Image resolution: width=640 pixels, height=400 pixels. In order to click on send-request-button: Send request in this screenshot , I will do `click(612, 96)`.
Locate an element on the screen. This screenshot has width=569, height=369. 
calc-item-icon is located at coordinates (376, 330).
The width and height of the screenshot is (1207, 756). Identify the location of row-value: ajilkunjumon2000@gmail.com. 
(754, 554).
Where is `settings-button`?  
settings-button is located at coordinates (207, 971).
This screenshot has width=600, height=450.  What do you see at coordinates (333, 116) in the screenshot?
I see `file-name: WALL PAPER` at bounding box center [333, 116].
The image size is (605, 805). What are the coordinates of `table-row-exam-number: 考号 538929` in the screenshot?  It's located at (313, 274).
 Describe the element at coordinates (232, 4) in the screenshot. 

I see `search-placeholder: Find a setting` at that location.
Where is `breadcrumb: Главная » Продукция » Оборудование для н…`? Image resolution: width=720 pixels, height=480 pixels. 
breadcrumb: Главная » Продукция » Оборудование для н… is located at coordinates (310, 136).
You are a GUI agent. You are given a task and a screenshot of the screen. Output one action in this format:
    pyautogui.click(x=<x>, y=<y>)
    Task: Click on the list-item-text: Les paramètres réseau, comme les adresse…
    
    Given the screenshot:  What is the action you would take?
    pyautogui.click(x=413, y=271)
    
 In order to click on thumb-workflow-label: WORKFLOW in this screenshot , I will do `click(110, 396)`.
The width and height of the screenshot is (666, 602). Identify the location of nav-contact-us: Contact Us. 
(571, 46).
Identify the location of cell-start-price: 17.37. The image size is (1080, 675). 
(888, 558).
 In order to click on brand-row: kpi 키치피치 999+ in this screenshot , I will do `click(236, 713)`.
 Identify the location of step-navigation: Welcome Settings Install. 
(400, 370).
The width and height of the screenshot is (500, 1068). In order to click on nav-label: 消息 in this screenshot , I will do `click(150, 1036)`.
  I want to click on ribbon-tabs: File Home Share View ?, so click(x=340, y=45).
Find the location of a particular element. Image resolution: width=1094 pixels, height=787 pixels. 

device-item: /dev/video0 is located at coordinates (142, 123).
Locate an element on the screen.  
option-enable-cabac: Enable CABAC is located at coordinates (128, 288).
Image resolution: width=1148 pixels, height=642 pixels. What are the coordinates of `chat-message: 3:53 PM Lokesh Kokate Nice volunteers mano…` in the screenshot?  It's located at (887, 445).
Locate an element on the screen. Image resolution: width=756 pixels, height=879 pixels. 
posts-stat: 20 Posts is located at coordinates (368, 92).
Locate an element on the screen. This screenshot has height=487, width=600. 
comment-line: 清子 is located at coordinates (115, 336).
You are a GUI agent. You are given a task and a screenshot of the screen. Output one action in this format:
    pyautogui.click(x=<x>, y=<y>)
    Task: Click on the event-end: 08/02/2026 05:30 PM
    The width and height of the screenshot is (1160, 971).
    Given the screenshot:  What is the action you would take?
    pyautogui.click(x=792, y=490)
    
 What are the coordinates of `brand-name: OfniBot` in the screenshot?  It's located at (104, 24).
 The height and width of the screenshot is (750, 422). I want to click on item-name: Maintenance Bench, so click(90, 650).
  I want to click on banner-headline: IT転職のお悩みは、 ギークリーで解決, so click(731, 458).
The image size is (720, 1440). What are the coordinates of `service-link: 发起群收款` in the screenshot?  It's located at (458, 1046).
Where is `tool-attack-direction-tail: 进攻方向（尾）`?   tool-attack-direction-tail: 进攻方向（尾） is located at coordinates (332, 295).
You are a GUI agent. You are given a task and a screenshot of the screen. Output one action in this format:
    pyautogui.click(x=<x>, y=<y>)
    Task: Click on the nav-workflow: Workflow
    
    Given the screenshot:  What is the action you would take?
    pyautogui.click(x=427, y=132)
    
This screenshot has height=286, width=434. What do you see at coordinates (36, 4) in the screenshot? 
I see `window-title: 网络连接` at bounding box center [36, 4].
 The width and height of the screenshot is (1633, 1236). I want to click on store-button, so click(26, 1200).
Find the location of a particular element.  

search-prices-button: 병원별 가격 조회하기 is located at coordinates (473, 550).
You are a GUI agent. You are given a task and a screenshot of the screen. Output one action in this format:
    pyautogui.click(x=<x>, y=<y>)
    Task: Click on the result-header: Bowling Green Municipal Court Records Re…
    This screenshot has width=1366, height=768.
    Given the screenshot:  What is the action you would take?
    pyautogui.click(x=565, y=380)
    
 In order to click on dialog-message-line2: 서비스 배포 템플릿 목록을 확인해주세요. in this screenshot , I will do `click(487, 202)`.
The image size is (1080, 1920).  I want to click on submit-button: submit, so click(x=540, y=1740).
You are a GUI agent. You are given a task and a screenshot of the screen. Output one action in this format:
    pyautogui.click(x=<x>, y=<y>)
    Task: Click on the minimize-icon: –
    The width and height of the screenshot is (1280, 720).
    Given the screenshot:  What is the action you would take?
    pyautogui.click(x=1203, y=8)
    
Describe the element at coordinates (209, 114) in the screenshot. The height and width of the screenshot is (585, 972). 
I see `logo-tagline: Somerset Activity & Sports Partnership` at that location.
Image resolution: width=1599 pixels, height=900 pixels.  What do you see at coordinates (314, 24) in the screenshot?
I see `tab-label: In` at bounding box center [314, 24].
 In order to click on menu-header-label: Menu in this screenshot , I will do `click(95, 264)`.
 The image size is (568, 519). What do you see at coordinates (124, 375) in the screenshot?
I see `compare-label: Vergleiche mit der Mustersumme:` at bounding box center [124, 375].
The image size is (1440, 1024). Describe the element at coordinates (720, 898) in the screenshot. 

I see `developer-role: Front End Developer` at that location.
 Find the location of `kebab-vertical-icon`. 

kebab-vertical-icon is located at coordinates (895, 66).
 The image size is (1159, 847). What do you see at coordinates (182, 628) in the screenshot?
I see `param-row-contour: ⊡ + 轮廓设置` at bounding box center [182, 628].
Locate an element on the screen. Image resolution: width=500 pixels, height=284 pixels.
-------------------------
Copy all of the data above line for line, changing nothing.

RESULT OF THIS TASK »
Image resolution: width=640 pixels, height=400 pixels. In order to click on send-request-button: Send request in this screenshot , I will do `click(612, 96)`.
Locate an element on the screen. This screenshot has width=569, height=369. 
calc-item-icon is located at coordinates (376, 330).
The width and height of the screenshot is (1207, 756). Identify the location of row-value: ajilkunjumon2000@gmail.com. 
(754, 554).
Where is `settings-button`?  
settings-button is located at coordinates (207, 971).
This screenshot has width=600, height=450.  What do you see at coordinates (333, 116) in the screenshot?
I see `file-name: WALL PAPER` at bounding box center [333, 116].
The image size is (605, 805). What are the coordinates of `table-row-exam-number: 考号 538929` in the screenshot?  It's located at (313, 274).
 Describe the element at coordinates (232, 4) in the screenshot. 

I see `search-placeholder: Find a setting` at that location.
Where is `breadcrumb: Главная » Продукция » Оборудование для н…`? Image resolution: width=720 pixels, height=480 pixels. 
breadcrumb: Главная » Продукция » Оборудование для н… is located at coordinates (310, 136).
You are a GUI agent. You are given a task and a screenshot of the screen. Output one action in this format:
    pyautogui.click(x=<x>, y=<y>)
    Task: Click on the list-item-text: Les paramètres réseau, comme les adresse…
    
    Given the screenshot:  What is the action you would take?
    pyautogui.click(x=413, y=271)
    
 In order to click on thumb-workflow-label: WORKFLOW in this screenshot , I will do `click(110, 396)`.
The width and height of the screenshot is (666, 602). Identify the location of nav-contact-us: Contact Us. 
(571, 46).
Identify the location of cell-start-price: 17.37. The image size is (1080, 675). 
(888, 558).
 In order to click on brand-row: kpi 키치피치 999+ in this screenshot , I will do `click(236, 713)`.
 Identify the location of step-navigation: Welcome Settings Install. 
(400, 370).
The width and height of the screenshot is (500, 1068). In order to click on nav-label: 消息 in this screenshot , I will do `click(150, 1036)`.
  I want to click on ribbon-tabs: File Home Share View ?, so click(x=340, y=45).
Find the location of a particular element. Image resolution: width=1094 pixels, height=787 pixels. 

device-item: /dev/video0 is located at coordinates (142, 123).
Locate an element on the screen.  
option-enable-cabac: Enable CABAC is located at coordinates (128, 288).
Image resolution: width=1148 pixels, height=642 pixels. What are the coordinates of `chat-message: 3:53 PM Lokesh Kokate Nice volunteers mano…` in the screenshot?  It's located at (887, 445).
Locate an element on the screen. Image resolution: width=756 pixels, height=879 pixels. 
posts-stat: 20 Posts is located at coordinates (368, 92).
Locate an element on the screen. This screenshot has height=487, width=600. 
comment-line: 清子 is located at coordinates (115, 336).
You are a GUI agent. You are given a task and a screenshot of the screen. Output one action in this format:
    pyautogui.click(x=<x>, y=<y>)
    Task: Click on the event-end: 08/02/2026 05:30 PM
    The width and height of the screenshot is (1160, 971).
    Given the screenshot:  What is the action you would take?
    pyautogui.click(x=792, y=490)
    
 What are the coordinates of `brand-name: OfniBot` in the screenshot?  It's located at (104, 24).
 The height and width of the screenshot is (750, 422). I want to click on item-name: Maintenance Bench, so click(90, 650).
  I want to click on banner-headline: IT転職のお悩みは、 ギークリーで解決, so click(731, 458).
The image size is (720, 1440). What are the coordinates of `service-link: 发起群收款` in the screenshot?  It's located at (458, 1046).
Where is `tool-attack-direction-tail: 进攻方向（尾）`?   tool-attack-direction-tail: 进攻方向（尾） is located at coordinates (332, 295).
You are a GUI agent. You are given a task and a screenshot of the screen. Output one action in this format:
    pyautogui.click(x=<x>, y=<y>)
    Task: Click on the nav-workflow: Workflow
    
    Given the screenshot:  What is the action you would take?
    pyautogui.click(x=427, y=132)
    
This screenshot has height=286, width=434. What do you see at coordinates (36, 4) in the screenshot? 
I see `window-title: 网络连接` at bounding box center [36, 4].
 The width and height of the screenshot is (1633, 1236). I want to click on store-button, so click(26, 1200).
Find the location of a particular element.  

search-prices-button: 병원별 가격 조회하기 is located at coordinates (473, 550).
You are a GUI agent. You are given a task and a screenshot of the screen. Output one action in this format:
    pyautogui.click(x=<x>, y=<y>)
    Task: Click on the result-header: Bowling Green Municipal Court Records Re…
    This screenshot has width=1366, height=768.
    Given the screenshot:  What is the action you would take?
    pyautogui.click(x=565, y=380)
    
 In order to click on dialog-message-line2: 서비스 배포 템플릿 목록을 확인해주세요. in this screenshot , I will do `click(487, 202)`.
The image size is (1080, 1920).  I want to click on submit-button: submit, so click(x=540, y=1740).
You are a GUI agent. You are given a task and a screenshot of the screen. Output one action in this format:
    pyautogui.click(x=<x>, y=<y>)
    Task: Click on the minimize-icon: –
    The width and height of the screenshot is (1280, 720).
    Given the screenshot:  What is the action you would take?
    pyautogui.click(x=1203, y=8)
    
Describe the element at coordinates (209, 114) in the screenshot. The height and width of the screenshot is (585, 972). 
I see `logo-tagline: Somerset Activity & Sports Partnership` at that location.
Image resolution: width=1599 pixels, height=900 pixels.  What do you see at coordinates (314, 24) in the screenshot?
I see `tab-label: In` at bounding box center [314, 24].
 In order to click on menu-header-label: Menu in this screenshot , I will do `click(95, 264)`.
 The image size is (568, 519). What do you see at coordinates (124, 375) in the screenshot?
I see `compare-label: Vergleiche mit der Mustersumme:` at bounding box center [124, 375].
The image size is (1440, 1024). Describe the element at coordinates (720, 898) in the screenshot. 

I see `developer-role: Front End Developer` at that location.
 Find the location of `kebab-vertical-icon`. 

kebab-vertical-icon is located at coordinates (895, 66).
 The image size is (1159, 847). What do you see at coordinates (182, 628) in the screenshot?
I see `param-row-contour: ⊡ + 轮廓设置` at bounding box center [182, 628].
Locate an element on the screen. Image resolution: width=500 pixels, height=284 pixels.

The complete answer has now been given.